Cognos Authentication LDAP Namespace

[CognosPolzovatel]

I have the following scenario: We have an LDAP namespace setup in Cognos and our users get authenticated against this namespace. Inside the built-in Cognos namespace, we then have the default roles (i.e., All Authenticated Users, Everyone, Consumers, Query Users, etc.). We manage our users and licenses by adding users to the roles - so that they have access to the particular application (studio). However, at the moment, all users who are part of the LDAP namespace are able to login to the Cognos Connection. Luckily, they do not see anything, except for the demo folders (i.e., go_data_warehouse, etc.) However, I do not want everyone to be able to login to Cognos. I only want the users who belong to the specific roles to be able to login to Cognos. The others shouldn't have any business logging in to Cognos.

According to the Cognos “Securing Cognos 8 Environment” documentation:
“When an external authentication source is added to the Cognos 8 configuration, it is implied that all users in that source will have access to Cognos Connection. Now with Cognos 8, the ability exists to restrict access to the Cognos Connection portal and allow only members of the built-in Cognos namespace to view the content.

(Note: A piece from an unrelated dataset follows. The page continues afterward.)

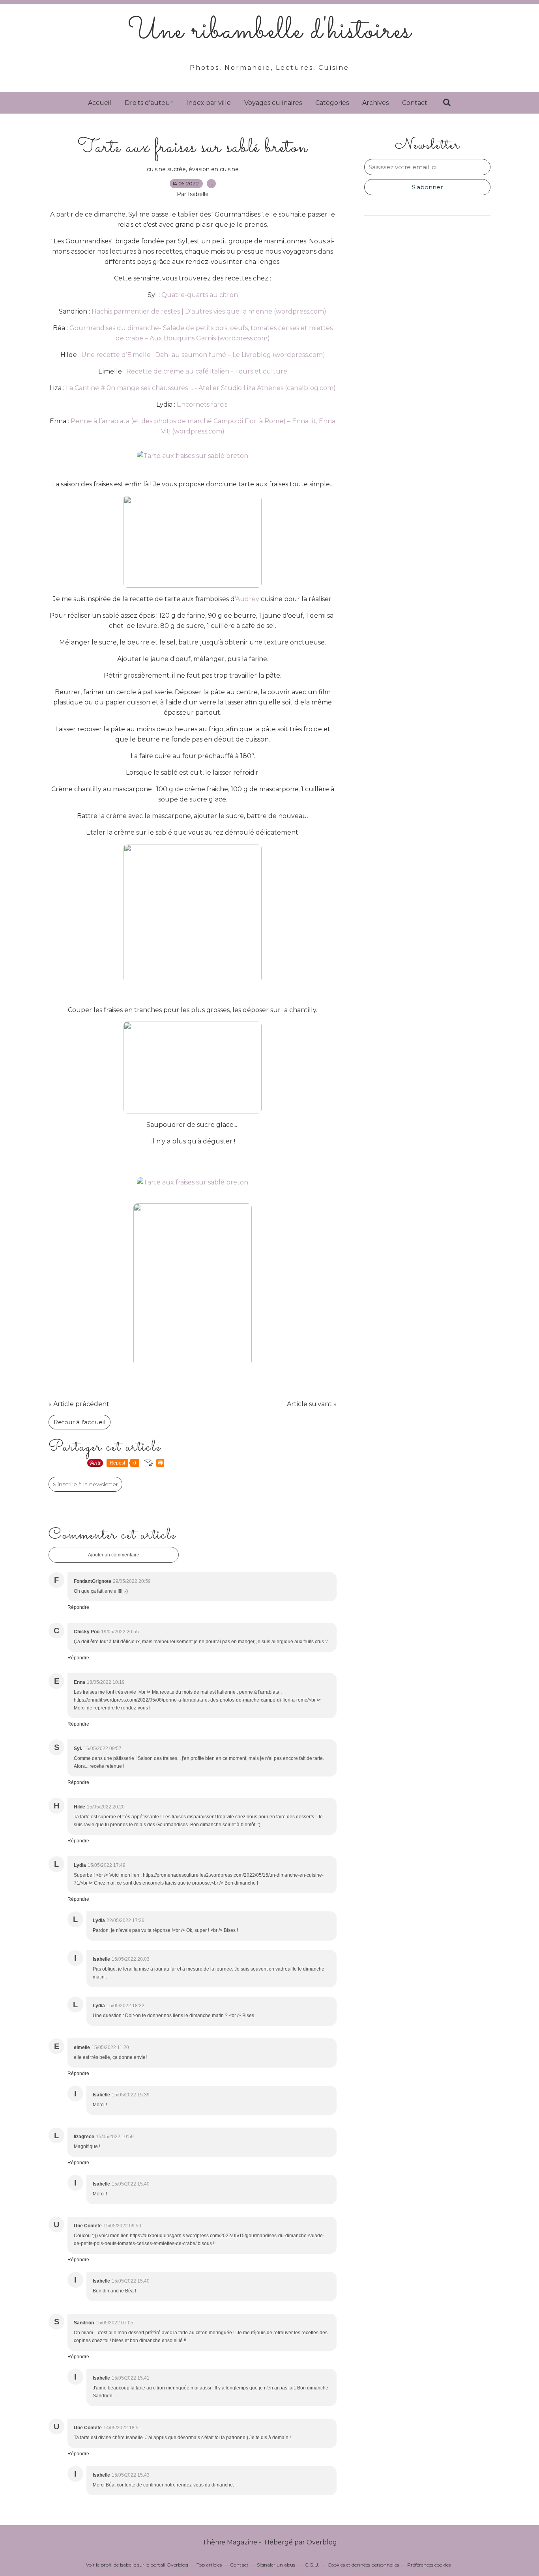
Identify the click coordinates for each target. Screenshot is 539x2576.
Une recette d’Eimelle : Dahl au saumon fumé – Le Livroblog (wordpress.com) (203, 355)
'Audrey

By setting the value to ‘True’, the user logging in must be explicitly part of a group with the Cognos namespace, or a member of a group in the external authentication source that is a member of a Cognos group.”

I have this setting set to 'True.' I also have the Anonymous setting set to 'False.' All users who are part of the LDAP namespace, however, are still able to login to the Cognos Connection.

I even attempted to remove the Everyone group from the All Authenticated Users group. Cognos (8.2), however, does not give the ability to modify the users of the default groups: Everyone, All Authenticated Users.

Has anyone ever ran into this issue? Could you please provide information on how you have this setup at your organization?

[ducthcogtechie]

Open Cognos Configuration.
Go to Security/authentication. "Restrict access to members of the built-in namespace?"
By default it's set to false, hence anybody can login. Set to true and only people who are member
of a(ny) role/group inside the built-in cognos 8 namespace can authenticate succesfully.

[CognosPolzovatel]

User dutchcogtechie:

As posted in my question, I already set that property to True and re-started the Cognos 8 service - and to my surprise, this didn't work. Hence, the posting of my question.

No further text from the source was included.